[WORK ORDER]
For this exercise, output the line containing "Черниговская (699, 617)" and all lines after it to the end of the records, exactly, with no other content.

[Dataset records]
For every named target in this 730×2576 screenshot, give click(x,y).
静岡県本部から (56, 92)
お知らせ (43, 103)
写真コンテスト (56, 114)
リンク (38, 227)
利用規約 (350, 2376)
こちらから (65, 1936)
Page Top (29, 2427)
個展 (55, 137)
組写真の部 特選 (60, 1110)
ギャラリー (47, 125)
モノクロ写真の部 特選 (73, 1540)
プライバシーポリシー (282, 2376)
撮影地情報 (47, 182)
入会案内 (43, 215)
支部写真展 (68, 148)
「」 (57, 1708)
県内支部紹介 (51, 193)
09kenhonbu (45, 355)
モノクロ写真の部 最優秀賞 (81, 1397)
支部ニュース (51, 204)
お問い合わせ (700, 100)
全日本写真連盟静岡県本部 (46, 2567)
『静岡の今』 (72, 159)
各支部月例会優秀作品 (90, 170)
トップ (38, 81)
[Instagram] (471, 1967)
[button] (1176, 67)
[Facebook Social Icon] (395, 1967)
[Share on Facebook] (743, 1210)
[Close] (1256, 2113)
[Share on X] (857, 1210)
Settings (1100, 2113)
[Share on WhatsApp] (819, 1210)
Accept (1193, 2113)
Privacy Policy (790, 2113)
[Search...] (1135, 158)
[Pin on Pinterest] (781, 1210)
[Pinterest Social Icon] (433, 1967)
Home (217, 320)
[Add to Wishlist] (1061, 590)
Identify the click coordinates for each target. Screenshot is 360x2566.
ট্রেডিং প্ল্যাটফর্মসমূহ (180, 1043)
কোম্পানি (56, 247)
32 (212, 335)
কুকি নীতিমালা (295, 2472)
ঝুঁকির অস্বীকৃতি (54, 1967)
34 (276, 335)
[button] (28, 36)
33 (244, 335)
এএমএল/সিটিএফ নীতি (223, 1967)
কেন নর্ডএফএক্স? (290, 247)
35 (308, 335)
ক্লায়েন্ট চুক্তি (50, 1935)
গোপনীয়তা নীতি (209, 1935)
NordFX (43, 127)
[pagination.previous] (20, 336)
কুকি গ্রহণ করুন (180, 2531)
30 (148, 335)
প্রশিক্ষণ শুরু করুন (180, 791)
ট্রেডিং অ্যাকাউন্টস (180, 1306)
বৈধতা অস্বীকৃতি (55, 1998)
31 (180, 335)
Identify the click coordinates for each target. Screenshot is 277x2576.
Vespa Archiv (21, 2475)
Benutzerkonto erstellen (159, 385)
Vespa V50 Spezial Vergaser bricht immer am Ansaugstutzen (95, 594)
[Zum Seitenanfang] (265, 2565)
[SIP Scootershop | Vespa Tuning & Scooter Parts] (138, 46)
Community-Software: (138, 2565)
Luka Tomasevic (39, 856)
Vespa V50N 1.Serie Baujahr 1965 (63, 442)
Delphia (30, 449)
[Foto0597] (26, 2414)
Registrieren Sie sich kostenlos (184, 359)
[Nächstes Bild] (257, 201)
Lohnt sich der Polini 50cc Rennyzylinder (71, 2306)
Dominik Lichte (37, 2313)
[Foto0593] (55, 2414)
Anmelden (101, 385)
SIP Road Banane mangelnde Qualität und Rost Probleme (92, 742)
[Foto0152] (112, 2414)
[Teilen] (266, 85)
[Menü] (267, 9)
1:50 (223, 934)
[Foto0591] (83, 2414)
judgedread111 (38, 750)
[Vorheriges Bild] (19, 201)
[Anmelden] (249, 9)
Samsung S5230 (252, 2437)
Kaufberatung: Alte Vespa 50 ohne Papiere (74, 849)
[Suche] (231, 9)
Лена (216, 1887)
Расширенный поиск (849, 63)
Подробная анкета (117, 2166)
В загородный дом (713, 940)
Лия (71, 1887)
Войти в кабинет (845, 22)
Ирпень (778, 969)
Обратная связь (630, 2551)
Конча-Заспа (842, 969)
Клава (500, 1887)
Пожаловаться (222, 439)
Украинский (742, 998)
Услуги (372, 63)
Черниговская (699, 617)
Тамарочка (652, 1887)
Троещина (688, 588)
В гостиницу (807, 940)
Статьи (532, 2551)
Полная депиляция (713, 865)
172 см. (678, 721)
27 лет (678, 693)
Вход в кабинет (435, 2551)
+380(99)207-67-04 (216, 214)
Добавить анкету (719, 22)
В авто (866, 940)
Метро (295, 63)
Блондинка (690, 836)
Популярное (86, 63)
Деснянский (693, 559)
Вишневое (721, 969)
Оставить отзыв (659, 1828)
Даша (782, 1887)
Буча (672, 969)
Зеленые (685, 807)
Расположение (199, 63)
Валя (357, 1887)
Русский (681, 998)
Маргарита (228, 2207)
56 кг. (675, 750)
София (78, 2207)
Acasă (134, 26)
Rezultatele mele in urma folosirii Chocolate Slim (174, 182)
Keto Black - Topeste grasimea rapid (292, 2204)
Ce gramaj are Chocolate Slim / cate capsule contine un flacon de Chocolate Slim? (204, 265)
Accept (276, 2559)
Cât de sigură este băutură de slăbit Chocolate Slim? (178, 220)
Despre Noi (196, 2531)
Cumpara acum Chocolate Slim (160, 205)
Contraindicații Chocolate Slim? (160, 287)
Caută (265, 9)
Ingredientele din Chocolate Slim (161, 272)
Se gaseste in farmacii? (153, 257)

[RESULT FOR THIS TASK]
Черниговская (699, 617)
Тамарочка (652, 1887)
Троещина (688, 588)
В гостиницу (807, 940)
Статьи (532, 2551)
Полная депиляция (713, 865)
172 см. (678, 721)
27 лет (678, 693)
Вход в кабинет (435, 2551)
+380(99)207-67-04 (216, 214)
Добавить анкету (719, 22)
В авто (866, 940)
Метро (295, 63)
Блондинка (690, 836)
Популярное (86, 63)
Деснянский (693, 559)
Вишневое (721, 969)
Оставить отзыв (659, 1828)
Даша (782, 1887)
Буча (672, 969)
Зеленые (685, 807)
Расположение (199, 63)
Валя (357, 1887)
Русский (681, 998)
Маргарита (228, 2207)
56 кг. (675, 750)
София (78, 2207)
Acasă (134, 26)
Rezultatele mele in urma folosirii Chocolate Slim (174, 182)
Keto Black - Topeste grasimea rapid (292, 2204)
Ce gramaj are Chocolate Slim / cate capsule contine un flacon de Chocolate Slim? (204, 265)
Accept (276, 2559)
Cât de sigură este băutură de slăbit Chocolate Slim? (178, 220)
Despre Noi (196, 2531)
Cumpara acum Chocolate Slim (160, 205)
Contraindicații Chocolate Slim? (160, 287)
Caută (265, 9)
Ingredientele din Chocolate Slim (161, 272)
Se gaseste in farmacii? (153, 257)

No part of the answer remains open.